Nos EUA, o chamado Black Travel movement é um mercado consolidado que reúne diferentes empresas que levam pessoas negras para viajar em países da diáspora africana e também pelo próprio país. Os viajantes negros dos EUA gastaram US$ 109,4 bilhões em viagens de lazer em 2019, o ano antes da pandemia da Covid-19. Esse gasto foi gerado por 458,2 milhões de estadias de viajantes negros nos EUA, o que representa 13,1% do mercado de viagens de lazer dos EUA. Os dados fazem parte do relatório The Black Traveler: Insights, Opportunities & Priorities, estudo criado pelo MMGY Travel Intelligence.
O relatório mostrou que em 2019 viajantes negros fizeram uma média de 3 viagens de lazer de mais de um dia e passaram cerca de 13 noites em acomodações pagas. Os grupos de viagens negros dos EUA gastaram em média US$ 600 em cada pernoite de lazer, com uma estadia média de 2,5 noites para cada viagem.

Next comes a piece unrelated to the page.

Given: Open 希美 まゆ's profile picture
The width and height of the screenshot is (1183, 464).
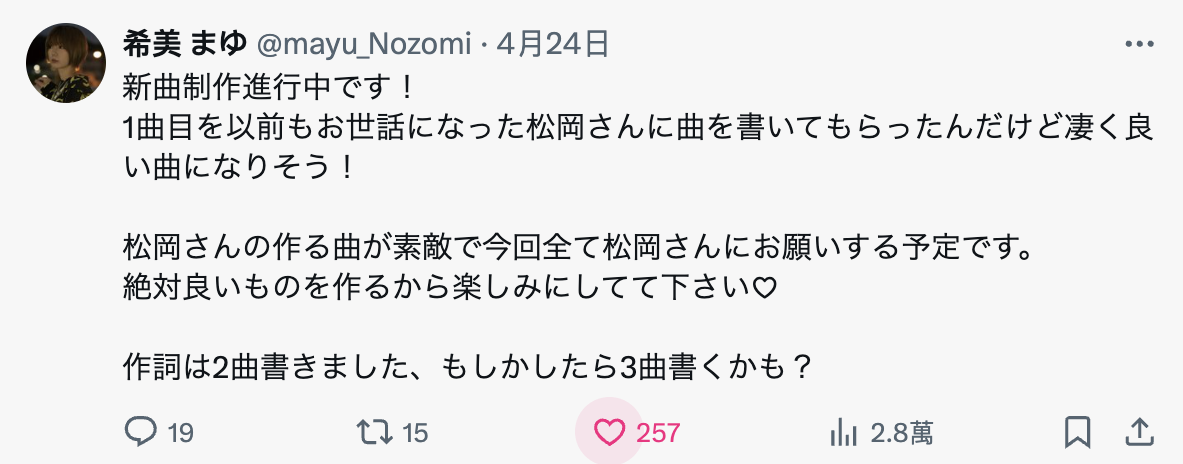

No mercado corporativo, mesmo com gasto alto, os profissionais negros que viajam para negócios continuam a encontrar dificuldades ao organizar eventos para grupos negros. Deles, 84% planejadores de reuniões indicam que alguns destinos são mais acolhedores em reuniões com uma maioria de participantes negros do que outros, e 42% dizem que seus participantes se sentiram indesejados em um destino no qual já participaram de uma reunião no passado.
Dessa forma, não é surpreendente que o boca a boca tenha sido indicado como a principal fonte de informação ao se considerar os destinos dos hosts. Os profissionais corporativos também confiaram no compromisso transparente de um destino com a diversidade, com 77% procurando representação nos materiais de marketing do destino como um indicador-chave de receptividade e 80% analisando a composição racial diversa do destino.
É essa a tendência e realidade irreversíveis que vemos por aqui também. Preparem para ver cada vez mais o tema ser debatido. E, sim, todos nós (brancos e negros) temos lugar de fala (mas não necessariamente de protagonismo) para falar de afroturismo e para conhecer e divulgar destinos e iniciativas focadas em narrativas com protagonismo negro. Afinal, se viajar pode ser uma experiência transformadora porque não pode ser inclusiva?